(GIVEN DATA):
'''

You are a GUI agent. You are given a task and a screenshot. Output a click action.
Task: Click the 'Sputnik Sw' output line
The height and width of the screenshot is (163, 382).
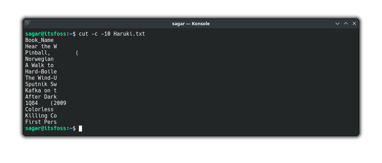coord(41,84)
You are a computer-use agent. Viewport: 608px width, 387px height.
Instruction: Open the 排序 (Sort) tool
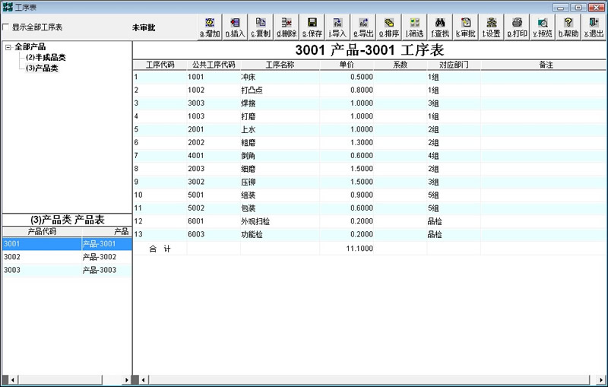(389, 27)
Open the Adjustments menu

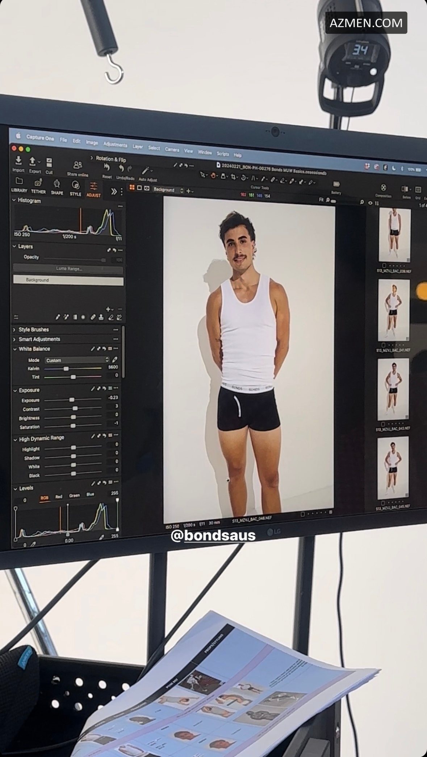coord(115,144)
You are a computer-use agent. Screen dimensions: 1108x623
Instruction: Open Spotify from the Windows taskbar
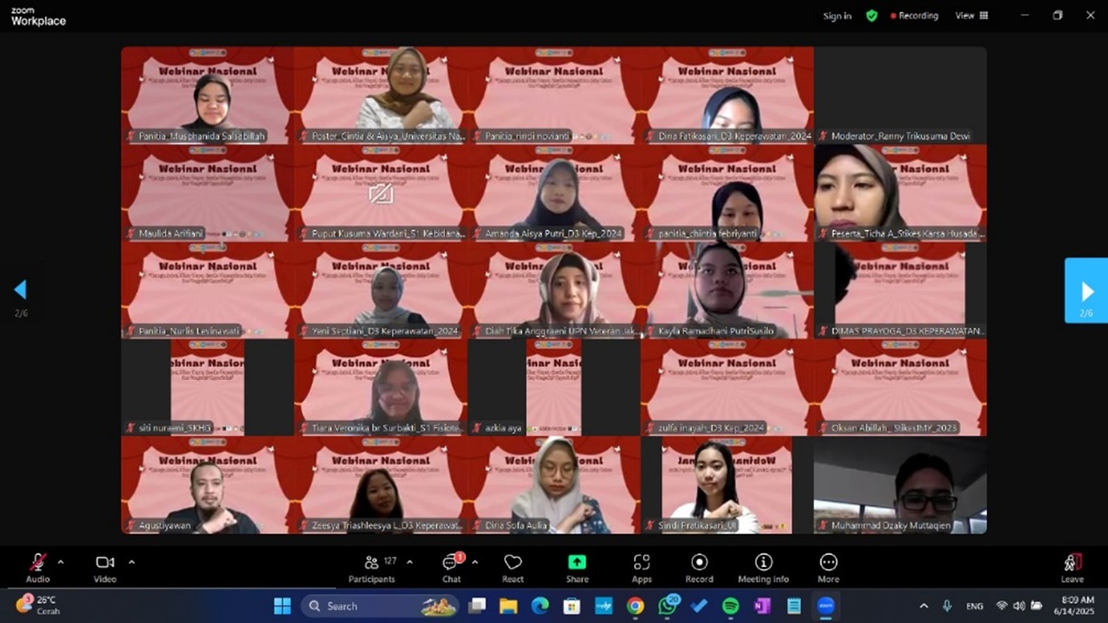(x=730, y=606)
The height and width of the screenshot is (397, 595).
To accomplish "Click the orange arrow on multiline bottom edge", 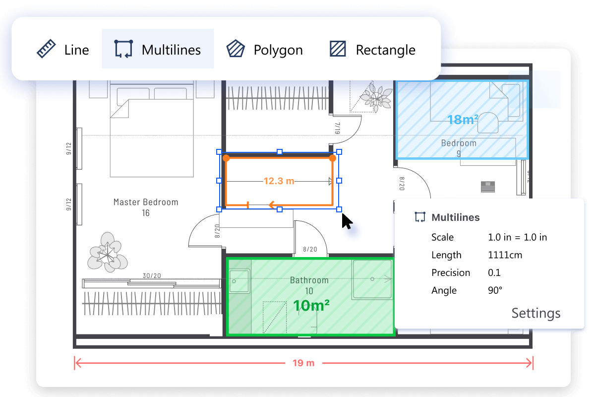I will 272,204.
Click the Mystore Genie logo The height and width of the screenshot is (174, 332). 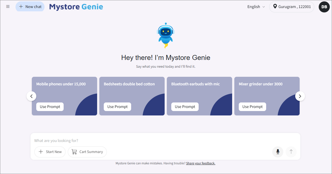[76, 7]
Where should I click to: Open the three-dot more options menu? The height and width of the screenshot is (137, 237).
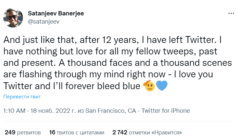click(x=231, y=13)
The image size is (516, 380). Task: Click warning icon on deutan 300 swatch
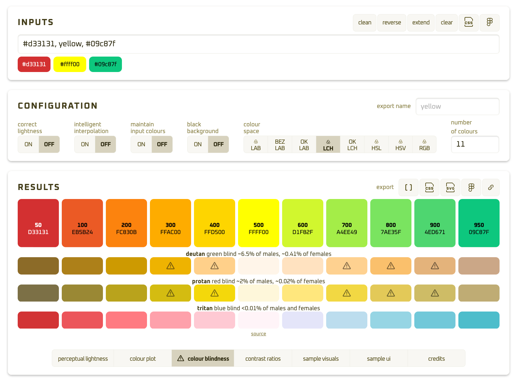pyautogui.click(x=170, y=266)
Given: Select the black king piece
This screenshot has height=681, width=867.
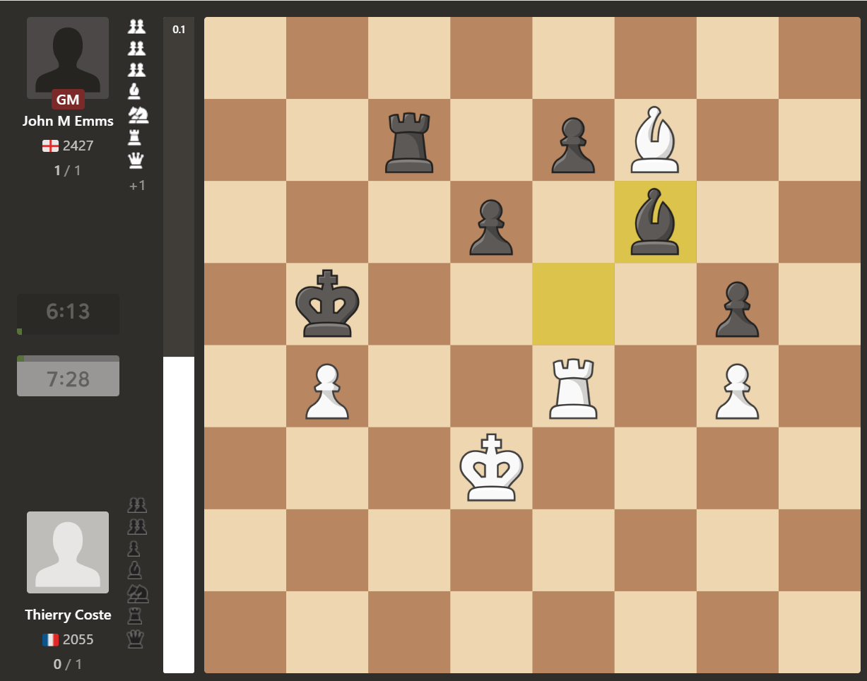Looking at the screenshot, I should (x=327, y=304).
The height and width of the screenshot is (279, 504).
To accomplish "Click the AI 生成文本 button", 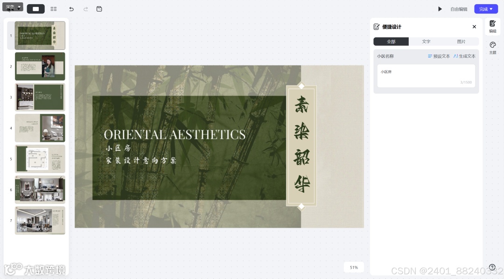I will pyautogui.click(x=464, y=56).
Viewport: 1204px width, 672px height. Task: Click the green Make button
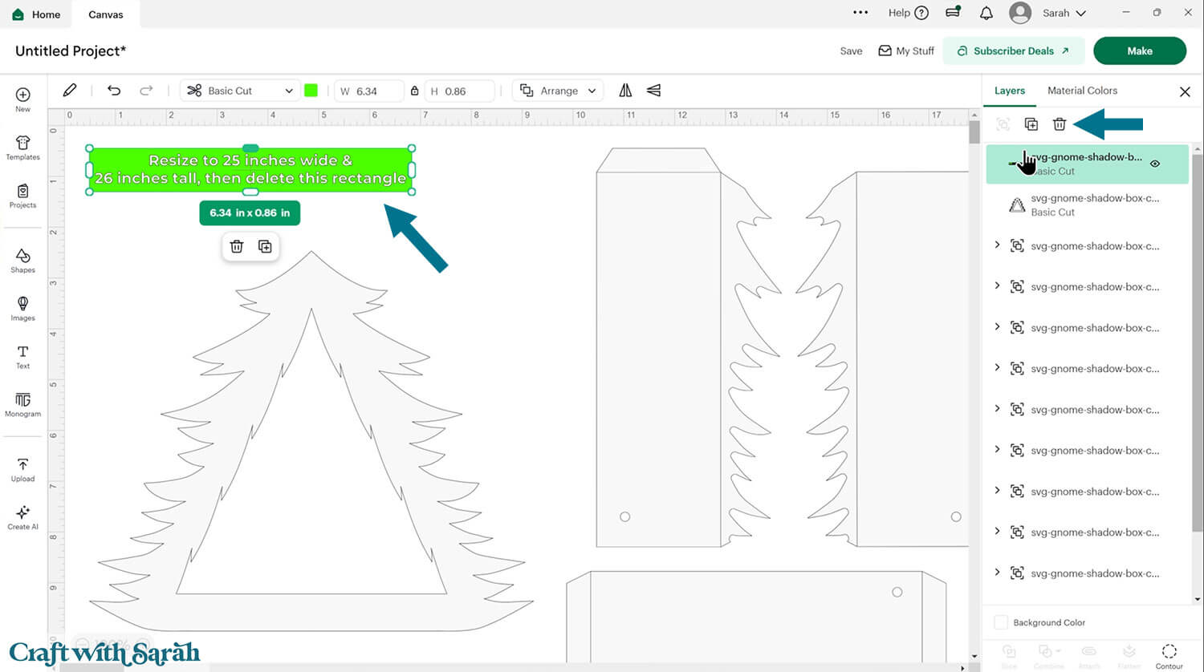click(1139, 51)
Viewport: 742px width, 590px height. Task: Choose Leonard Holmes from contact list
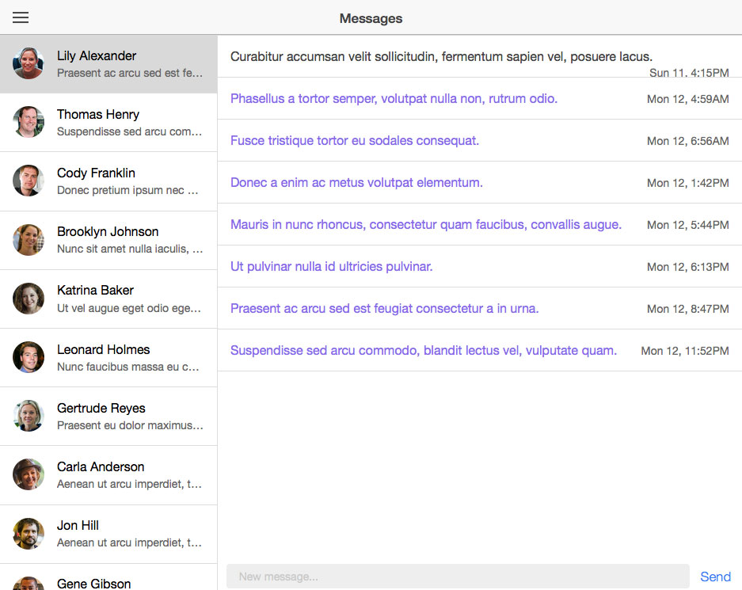tap(108, 358)
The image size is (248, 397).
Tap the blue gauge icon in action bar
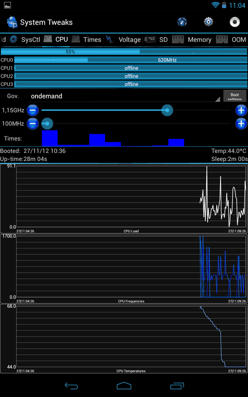coord(182,22)
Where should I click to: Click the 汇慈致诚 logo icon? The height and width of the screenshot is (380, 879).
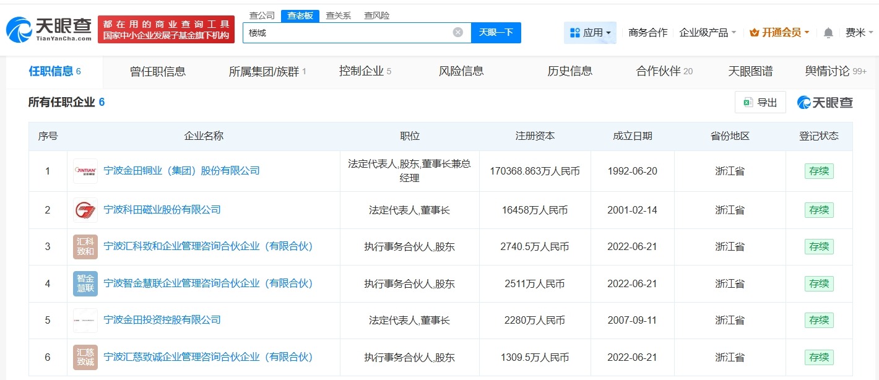point(85,357)
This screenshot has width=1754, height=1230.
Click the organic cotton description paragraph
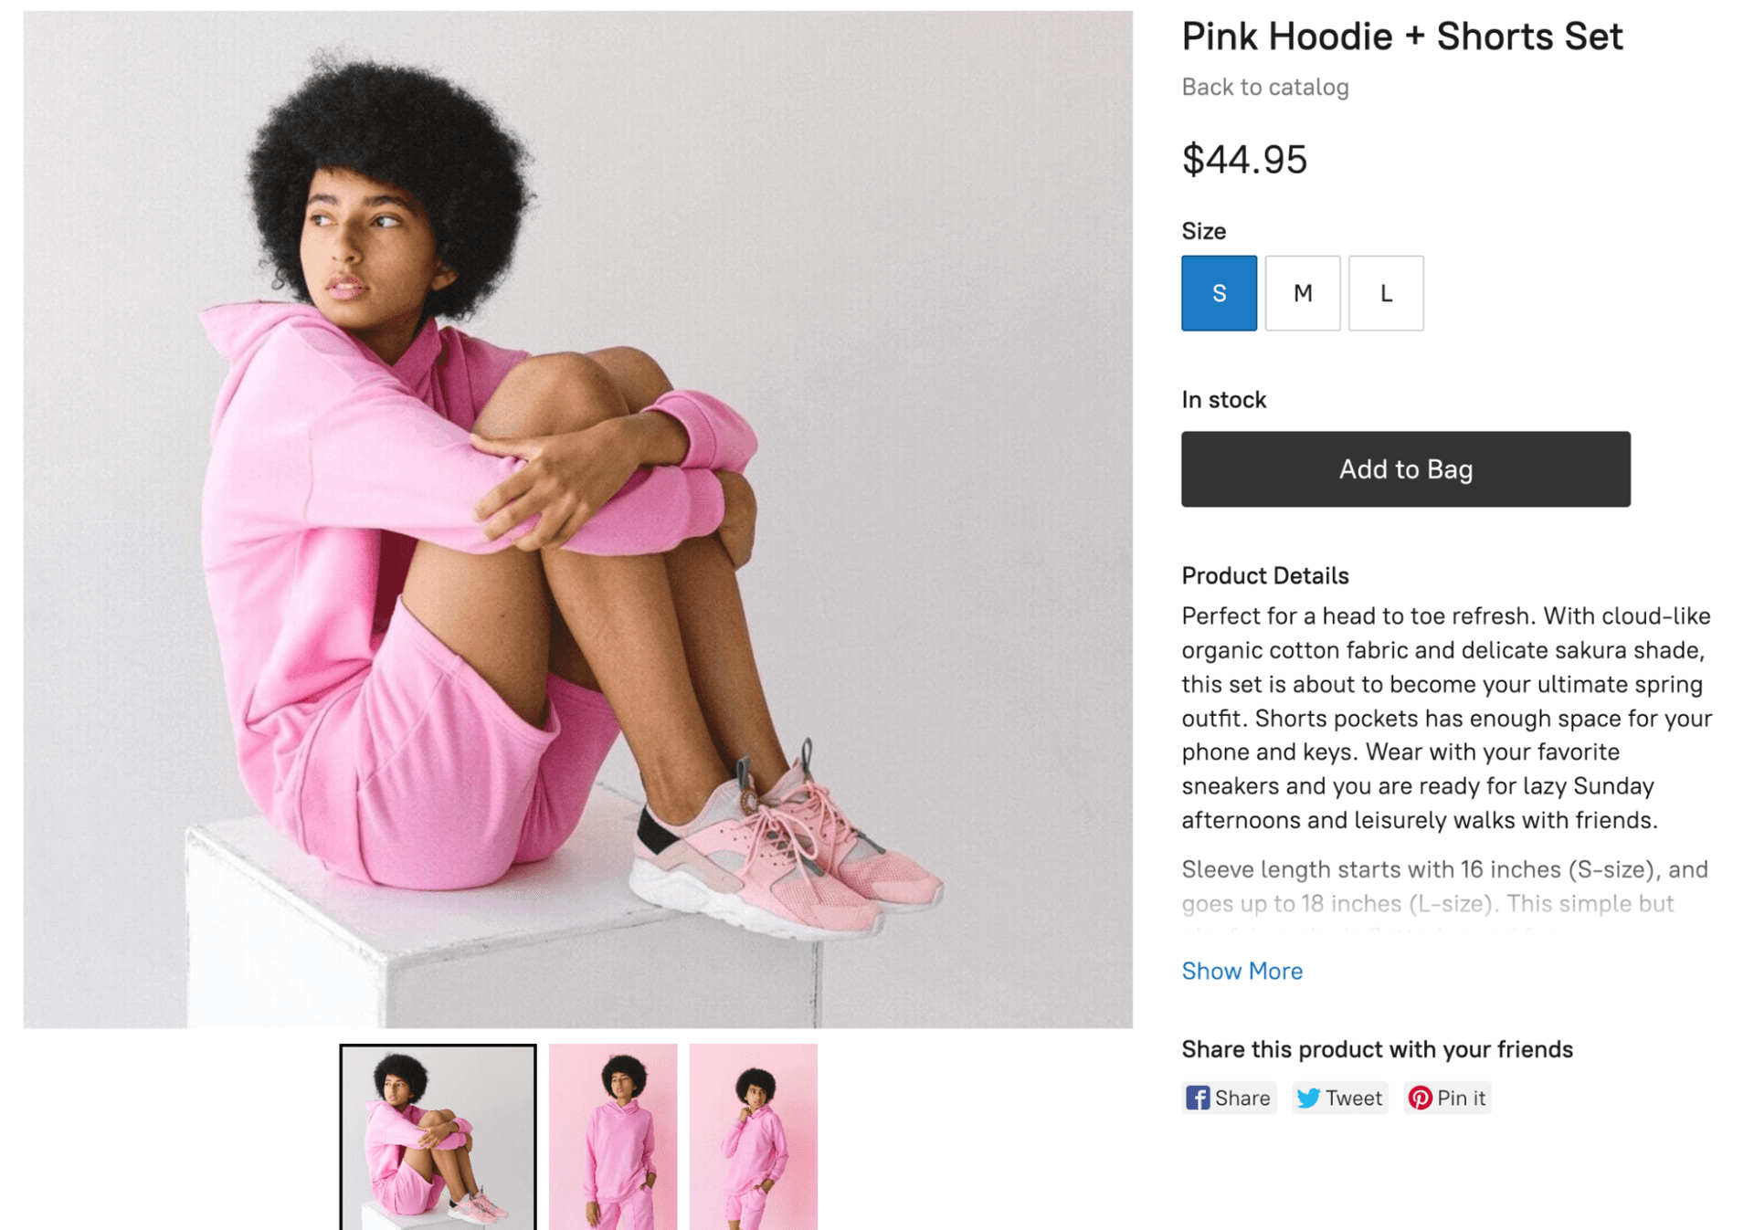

'''

Exactly as written, reproduce the lines from the beginning of the material through the line with "You are a computer-use agent. Viewport: 608px", and skip any picture.

(OUTPUT BELOW):
You are a GUI agent. You are given a task and a screenshot. Output a click action.
Task: Click the 'Sputnik Sw' output line
The height and width of the screenshot is (163, 382).
coord(41,84)
You are a computer-use agent. Viewport: 608px width, 387px height.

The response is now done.